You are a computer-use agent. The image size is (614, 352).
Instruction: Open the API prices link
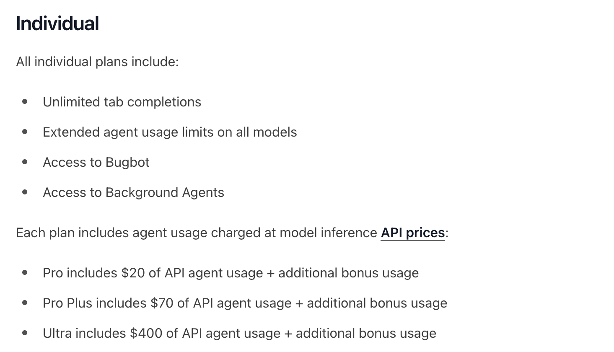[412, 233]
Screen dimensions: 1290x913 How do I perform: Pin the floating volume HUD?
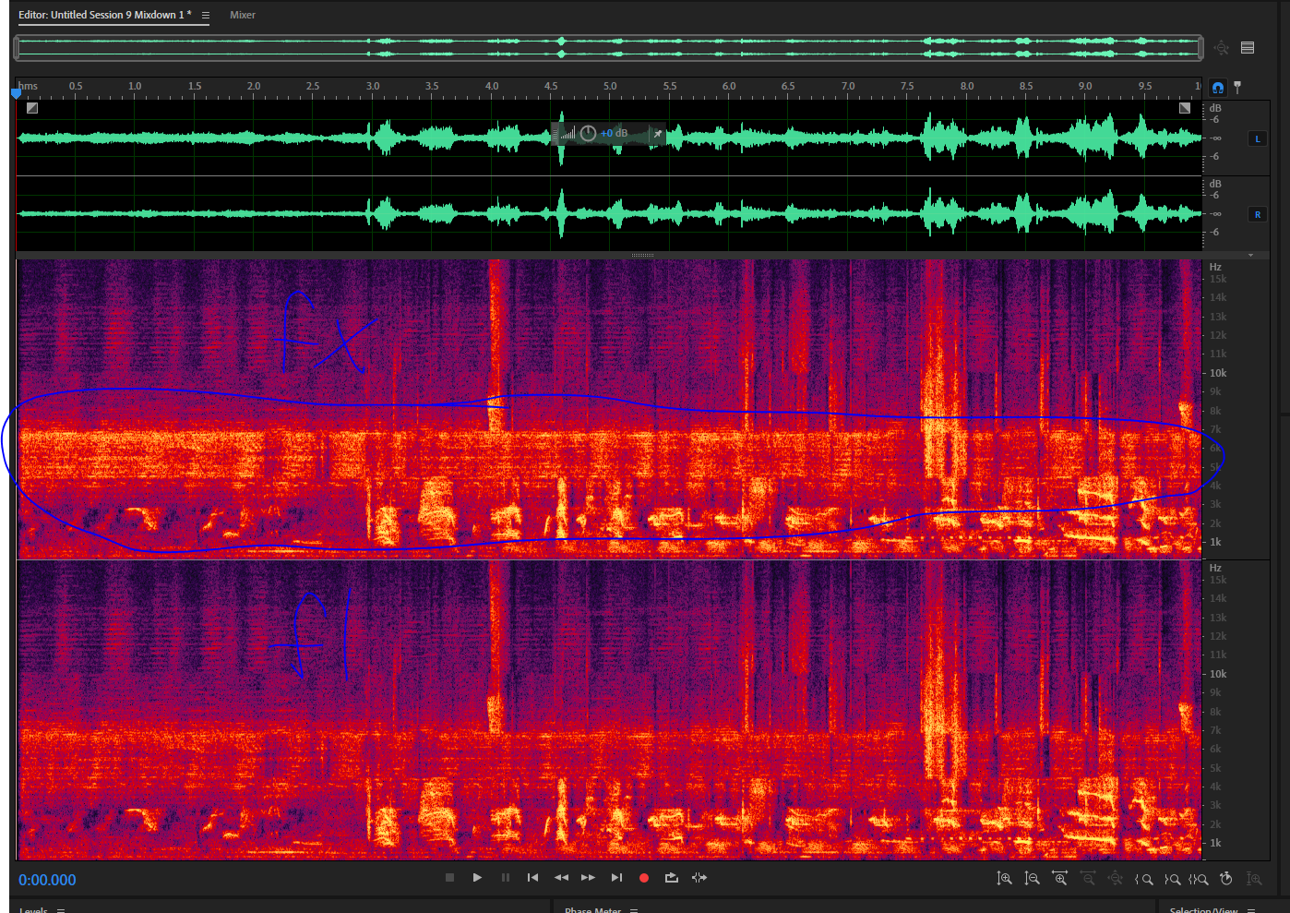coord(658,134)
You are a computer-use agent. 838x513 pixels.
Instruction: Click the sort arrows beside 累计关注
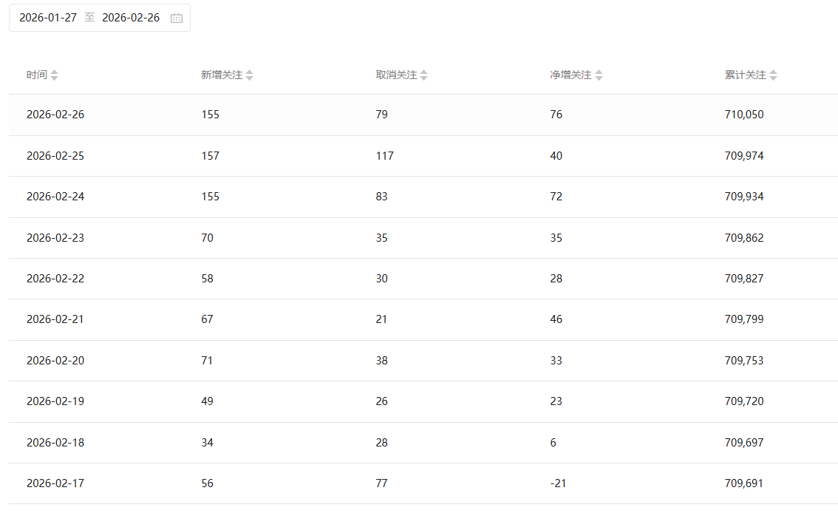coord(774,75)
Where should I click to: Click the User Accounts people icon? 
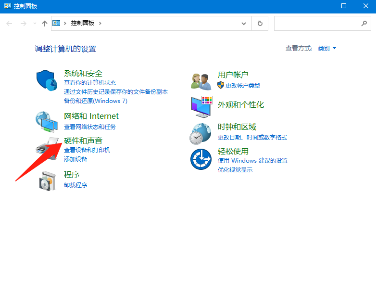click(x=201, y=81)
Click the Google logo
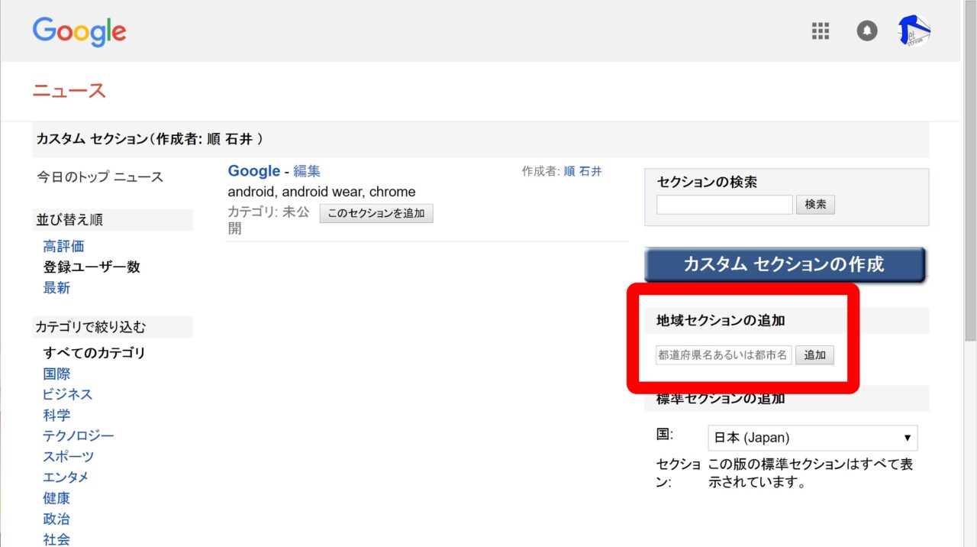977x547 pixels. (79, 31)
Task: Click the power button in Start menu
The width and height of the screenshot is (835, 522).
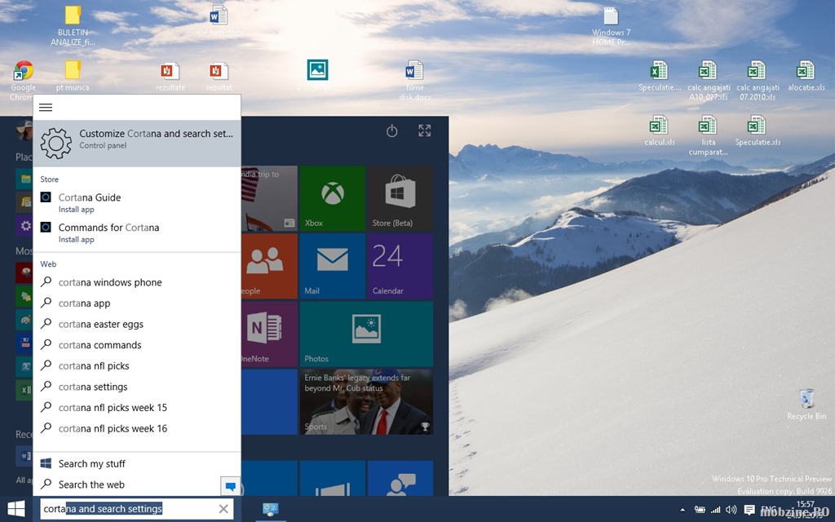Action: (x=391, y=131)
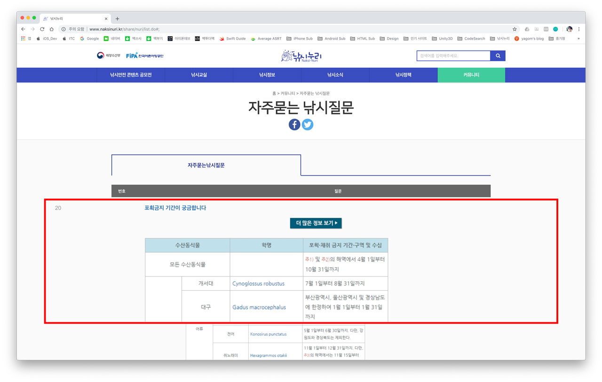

...

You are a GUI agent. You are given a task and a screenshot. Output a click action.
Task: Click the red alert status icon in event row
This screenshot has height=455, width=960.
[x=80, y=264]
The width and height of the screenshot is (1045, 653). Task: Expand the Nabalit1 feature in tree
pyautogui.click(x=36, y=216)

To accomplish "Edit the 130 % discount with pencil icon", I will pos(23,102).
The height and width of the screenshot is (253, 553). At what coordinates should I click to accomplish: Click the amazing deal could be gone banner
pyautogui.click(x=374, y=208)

> Assignment: Only the number should be given: how many lines in the entries above contain the string "computer"?

> Written reply: 2